In German There's Not Even a Word For Dating...
The young woman perched on a chair across from me at Cosi, waiting for her black coffee to cool. Her name was Wlada (pronounced Vlada) Kolosowa. A university student from Berlin, she was taking classes in Washington, DC, and had been assigned by a German newspaper to write about dating in the United States.
“In Germany, we don’t date,” she said. “There isn’t even a word for dating. So what, exactly, is a date?”
Good question.
Historically, I started, a date was a form of courtship in which one person, usually a man, asked another person, usually a woman, to accompany him to some event. He picked her up and usually paid whatever costs were involved.

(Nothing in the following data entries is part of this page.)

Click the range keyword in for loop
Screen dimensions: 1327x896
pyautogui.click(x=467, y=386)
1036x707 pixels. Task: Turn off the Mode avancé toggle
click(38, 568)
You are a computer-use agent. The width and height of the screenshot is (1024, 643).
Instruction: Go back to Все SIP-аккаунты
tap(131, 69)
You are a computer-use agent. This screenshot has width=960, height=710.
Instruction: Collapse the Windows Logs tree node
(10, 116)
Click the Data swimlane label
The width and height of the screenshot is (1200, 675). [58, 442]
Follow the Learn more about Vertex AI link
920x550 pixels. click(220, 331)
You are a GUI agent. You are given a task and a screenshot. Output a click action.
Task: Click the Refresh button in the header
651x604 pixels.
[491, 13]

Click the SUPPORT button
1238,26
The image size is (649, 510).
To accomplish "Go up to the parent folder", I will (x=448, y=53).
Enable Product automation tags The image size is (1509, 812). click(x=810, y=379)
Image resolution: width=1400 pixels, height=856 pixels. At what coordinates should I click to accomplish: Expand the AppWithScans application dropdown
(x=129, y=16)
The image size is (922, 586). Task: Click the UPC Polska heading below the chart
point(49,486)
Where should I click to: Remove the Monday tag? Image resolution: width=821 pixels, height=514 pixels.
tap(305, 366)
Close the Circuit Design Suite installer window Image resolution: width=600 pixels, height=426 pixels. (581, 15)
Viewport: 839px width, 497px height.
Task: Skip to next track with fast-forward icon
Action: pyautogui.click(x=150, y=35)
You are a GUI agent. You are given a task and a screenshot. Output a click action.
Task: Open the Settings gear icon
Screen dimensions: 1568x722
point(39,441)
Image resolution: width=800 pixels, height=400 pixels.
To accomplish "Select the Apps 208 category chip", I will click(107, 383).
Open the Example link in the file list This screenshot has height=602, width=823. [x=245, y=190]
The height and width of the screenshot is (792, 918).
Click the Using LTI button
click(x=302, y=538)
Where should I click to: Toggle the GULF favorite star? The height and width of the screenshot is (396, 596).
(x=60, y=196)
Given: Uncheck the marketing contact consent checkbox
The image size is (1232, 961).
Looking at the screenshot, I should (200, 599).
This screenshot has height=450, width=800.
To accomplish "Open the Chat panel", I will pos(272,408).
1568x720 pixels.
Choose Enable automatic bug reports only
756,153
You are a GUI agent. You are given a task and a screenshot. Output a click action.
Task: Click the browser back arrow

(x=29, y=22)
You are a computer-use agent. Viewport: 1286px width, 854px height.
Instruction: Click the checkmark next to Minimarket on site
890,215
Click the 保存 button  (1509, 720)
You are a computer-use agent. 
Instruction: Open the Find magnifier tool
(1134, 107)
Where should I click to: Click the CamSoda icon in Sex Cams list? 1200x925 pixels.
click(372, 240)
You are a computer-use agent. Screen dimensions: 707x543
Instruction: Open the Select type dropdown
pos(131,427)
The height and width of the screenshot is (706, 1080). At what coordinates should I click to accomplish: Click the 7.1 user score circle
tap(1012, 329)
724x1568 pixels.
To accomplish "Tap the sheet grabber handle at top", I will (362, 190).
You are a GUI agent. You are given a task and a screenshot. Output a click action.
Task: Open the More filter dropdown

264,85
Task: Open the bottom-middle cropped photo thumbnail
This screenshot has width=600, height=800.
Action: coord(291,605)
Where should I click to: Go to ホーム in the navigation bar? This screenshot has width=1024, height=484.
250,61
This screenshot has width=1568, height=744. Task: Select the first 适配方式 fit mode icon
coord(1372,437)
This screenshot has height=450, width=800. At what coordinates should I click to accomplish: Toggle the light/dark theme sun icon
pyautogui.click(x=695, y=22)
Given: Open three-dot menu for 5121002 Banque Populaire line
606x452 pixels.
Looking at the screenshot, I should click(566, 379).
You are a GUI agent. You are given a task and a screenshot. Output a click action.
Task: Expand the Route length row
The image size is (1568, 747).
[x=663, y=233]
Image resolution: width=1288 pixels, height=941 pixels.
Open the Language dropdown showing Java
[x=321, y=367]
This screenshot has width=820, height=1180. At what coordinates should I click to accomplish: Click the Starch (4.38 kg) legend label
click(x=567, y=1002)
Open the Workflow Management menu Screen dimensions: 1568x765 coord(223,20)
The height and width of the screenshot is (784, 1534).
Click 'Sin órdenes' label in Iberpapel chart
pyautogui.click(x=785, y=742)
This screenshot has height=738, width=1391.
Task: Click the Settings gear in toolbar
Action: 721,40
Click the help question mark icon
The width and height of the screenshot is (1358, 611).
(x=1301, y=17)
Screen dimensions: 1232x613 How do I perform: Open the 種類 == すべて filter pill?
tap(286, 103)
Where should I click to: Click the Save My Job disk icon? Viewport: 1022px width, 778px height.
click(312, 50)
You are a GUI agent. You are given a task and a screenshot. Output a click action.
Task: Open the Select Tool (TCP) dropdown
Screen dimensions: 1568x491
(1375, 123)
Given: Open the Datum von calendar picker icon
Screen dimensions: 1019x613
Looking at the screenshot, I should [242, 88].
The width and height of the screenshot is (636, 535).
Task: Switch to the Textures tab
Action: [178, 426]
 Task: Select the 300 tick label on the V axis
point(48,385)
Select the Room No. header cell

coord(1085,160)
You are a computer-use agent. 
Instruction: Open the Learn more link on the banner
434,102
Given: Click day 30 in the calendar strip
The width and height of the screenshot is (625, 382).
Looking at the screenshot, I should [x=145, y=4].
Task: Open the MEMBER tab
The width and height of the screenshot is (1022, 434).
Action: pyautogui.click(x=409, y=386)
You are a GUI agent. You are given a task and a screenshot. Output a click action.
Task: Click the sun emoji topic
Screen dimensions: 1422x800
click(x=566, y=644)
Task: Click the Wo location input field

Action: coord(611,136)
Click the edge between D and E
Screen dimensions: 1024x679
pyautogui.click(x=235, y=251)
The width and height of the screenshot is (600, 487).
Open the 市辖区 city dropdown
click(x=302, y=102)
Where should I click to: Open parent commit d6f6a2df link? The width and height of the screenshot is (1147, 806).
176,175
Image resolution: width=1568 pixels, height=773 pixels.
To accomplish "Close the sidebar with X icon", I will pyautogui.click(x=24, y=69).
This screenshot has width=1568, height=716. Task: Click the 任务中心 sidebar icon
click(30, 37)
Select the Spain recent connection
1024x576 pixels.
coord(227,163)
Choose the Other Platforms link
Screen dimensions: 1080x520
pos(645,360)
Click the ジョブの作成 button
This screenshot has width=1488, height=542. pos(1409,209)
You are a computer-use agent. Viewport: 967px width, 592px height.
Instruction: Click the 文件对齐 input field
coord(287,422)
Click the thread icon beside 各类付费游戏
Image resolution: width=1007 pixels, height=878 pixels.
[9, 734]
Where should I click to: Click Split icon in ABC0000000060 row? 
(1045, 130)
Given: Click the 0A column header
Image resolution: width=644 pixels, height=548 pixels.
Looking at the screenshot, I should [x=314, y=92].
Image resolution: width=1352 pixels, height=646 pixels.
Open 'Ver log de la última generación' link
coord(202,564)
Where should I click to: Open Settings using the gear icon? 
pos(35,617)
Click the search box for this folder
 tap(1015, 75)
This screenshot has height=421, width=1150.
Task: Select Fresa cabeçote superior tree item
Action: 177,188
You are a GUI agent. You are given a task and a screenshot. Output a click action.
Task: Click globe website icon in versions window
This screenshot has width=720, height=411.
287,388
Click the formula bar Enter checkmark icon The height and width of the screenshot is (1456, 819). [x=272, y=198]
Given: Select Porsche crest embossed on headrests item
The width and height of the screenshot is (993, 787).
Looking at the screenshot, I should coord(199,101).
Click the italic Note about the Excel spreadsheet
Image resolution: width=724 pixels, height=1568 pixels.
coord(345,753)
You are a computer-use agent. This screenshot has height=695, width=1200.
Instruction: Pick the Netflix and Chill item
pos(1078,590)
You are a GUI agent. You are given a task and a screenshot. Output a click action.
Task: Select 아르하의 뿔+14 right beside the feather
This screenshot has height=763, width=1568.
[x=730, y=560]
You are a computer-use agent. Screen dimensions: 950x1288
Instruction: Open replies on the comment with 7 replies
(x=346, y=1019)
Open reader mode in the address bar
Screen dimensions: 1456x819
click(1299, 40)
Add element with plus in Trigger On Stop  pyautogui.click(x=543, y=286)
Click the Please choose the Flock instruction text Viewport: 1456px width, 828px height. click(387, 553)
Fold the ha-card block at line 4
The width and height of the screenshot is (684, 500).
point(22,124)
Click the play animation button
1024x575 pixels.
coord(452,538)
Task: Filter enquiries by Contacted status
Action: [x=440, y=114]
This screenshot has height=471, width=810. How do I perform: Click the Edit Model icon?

This scene still plays out somewhat today, I said, although there are additional configurations: woman asks man, man asks man, woman asks woman. One can date online for months and never meet the other person, speed date in a room of strangers, arrange to meet some place rather than go together. Whatever the form, I told Wlada, unlike hooking up or hanging out, dating usually carries with it intent, and that is to answer questions such as, Is this someone I’d like to spend more time with? Or be in a relationship with? Have sex with? Fall in love with? Or, very occasionally, someone I might like to marry?
Wlada seemed confused about such deliberateness, which I found amusing since she came from one of the most orderly countries on the planet. In Germany, she said, getting together with someone is an informal and often slow process.
“Most relationships start off as friends,” she said. “We meet up at a party or a club. I might say to a guy, ‘I’m going to a photo exhibit tomorrow. Would you like to join me?’ It’s all very casual. And not very sexual, at first anyway.” That’s why she doesn’t go to movies with someone she’s just getting to know, she said. “Because what do you do with your hands?”
In the U.S., she observed, relationships seem to develop more quickly. After she arrived this fall to take courses at American University, for example, a young American asked her on a date. She asked him where she should meet him. He told her he would pick her up in a car, that that’s what Americans do. Intrigued but nervous, she asked an American classmate about this and was advised to keep her distance in the car.
She was also told, “If he wants to have drinks, that could lead to coercion.” Needless to say, she wasn’t exactly at ease that evening.
If you go out with someone in Germany, “no one assumes you’re a couple,” Wlada said. “In America, they do.” Recently, she said, she went to review a concert for www.brightestyoungthings.com, accompanied by the website’s photographer whom she barely knew.
“People kept asking me about my ‘boyfriend.’ That wouldn’t happen in Germany.”
Wlada’s observations remind us that dating here does seem to come with certain expectations or even obligations. Past generations of young people in their teens and early 20s may have embraced them, but the current generation is more skeptical. Hooking up has taken the place of dating for many, but it, too, has drawbacks, one being that it fails to satisfy the human longing to get to know someone else well and be treated well.
Perhaps it wouldn’t hurt us to talk about a third alternative along the lines of the companionship model of which Wlada speaks – for it can and does lead to love, as she was told in a column last spring.
She had been assigned by the Sueddeutsche Zeitung, Germany’s largest national subscription newspaper, to interview young couples about the moment they fell in love. Her columns, some 50 or so, ran on the newspaper’s website for youth, called jetzt.de.
At first, she was assigned to do 10 columns. After column number six, her editor said to her, “We want you to keep going. People are reading these like crazy.”
What was the column that got the most hits? I asked. She smiled.
A guy and a girl met at a workshop, she said. When the workshop was over, they returned to Munich where they both lived. They started hanging out as friends.
One day the young man said to the young woman, “I’m in love with you. You don’t need to do anything about it. I just needed to tell you.”
Two weeks later, he suggested they try being a couple. The girl wanted to kiss him then, but didn’t. She realized she had fallen for him, but had to think about his suggestion.
“I didn’t want to end the friendship,” she told Wlada. Two weeks after that, they became a couple.